React Setup with Rails API Server

Posted by Richard-Burd on July 8, 2020

This walkthrough describes the process for setting up a Ruby on Rails (back-end) API server to work with a front-end React app. This was used to create this project here.  When properly set up, you will be able to go into your new application’s main directory and run $ rails start to boot up both the front & back ends simultaneously.  As always, let’s do this through pictures:

some bash commands & gemfile

The two gems you need to copy & paste here are:

gem 'rack-cors', '~> 1.1.1'
gen 'foreman', '~> 0.82.0

…feel free to try newer versions if available…these are what I used.  Next, we need to go in and change some of the Rails boilerplate code, note that you may not see this file ./config/initializers/omniauth.rb unless you’ve setup or plan to worth with OmniAuth, if it is not there then ignore it and move on to ./config/initializers/cors.rb

file to be changed w/their changes shown Here is the block of code shown above…copy & paste it into ./config/application.rb as shown above.

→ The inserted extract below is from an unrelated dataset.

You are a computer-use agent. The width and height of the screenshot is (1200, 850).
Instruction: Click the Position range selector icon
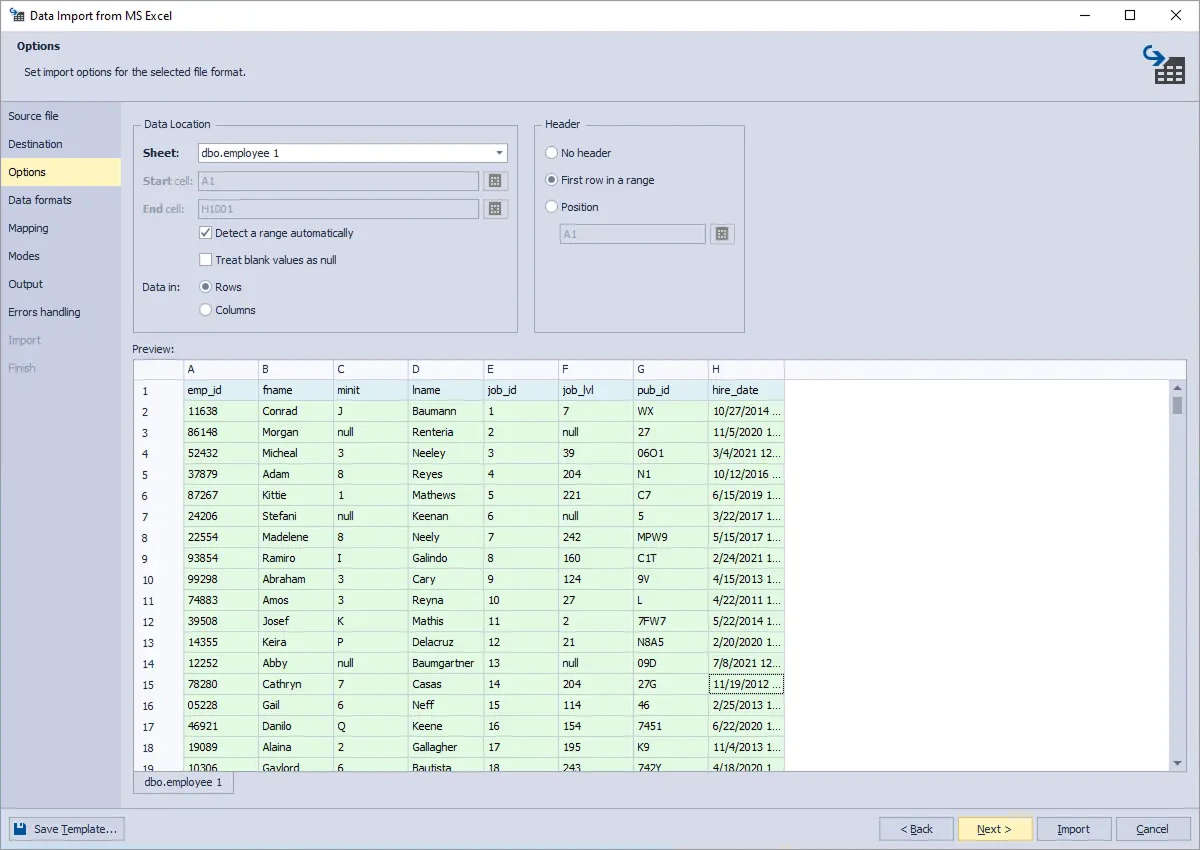[x=722, y=233]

config.middleware.insert_before 0, Rack::Cors do
  allow do
    origins '*'
    resource '*', headers: :any, methods: [:get, :post]
  end
end

NOTE: the specific reasons we are changing both application.rb and cors.rb are beyond the scope of this quick-start guide, if you would like more information, see this repo here.

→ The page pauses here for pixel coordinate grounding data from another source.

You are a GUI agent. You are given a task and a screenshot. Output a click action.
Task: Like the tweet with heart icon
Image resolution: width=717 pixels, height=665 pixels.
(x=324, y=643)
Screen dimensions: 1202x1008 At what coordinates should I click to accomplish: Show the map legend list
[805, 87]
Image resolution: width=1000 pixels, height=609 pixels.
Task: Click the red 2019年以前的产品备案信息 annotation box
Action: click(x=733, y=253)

Next, create the following directory:  ./lib/tasks/start.rake   …then copy & paste this code into it:

task :start do
  exec 'foreman start -p 3000'
end

Now when you run $ rails start the program should boot and you should be able to navigate to both the front & back ends as shown below. back end and front end displays Once you see the Rails back-end graphic as shown above, you should be able to navigate to the actual JSON you want by typing in something like: localhost:3001/users or localhost:3001/users/1 depending on how you setup your Rails controllers and and routes.

If you would like more detailed information on this setup, see this blog post here.  It goes into more detail than this quick-reference guide blog-post.  Note that the author there does not utilize the rack-cors ruby gem, and I do not use the author’s recommendation for setting up the proxy. That said, they more or less accomplish the same thing.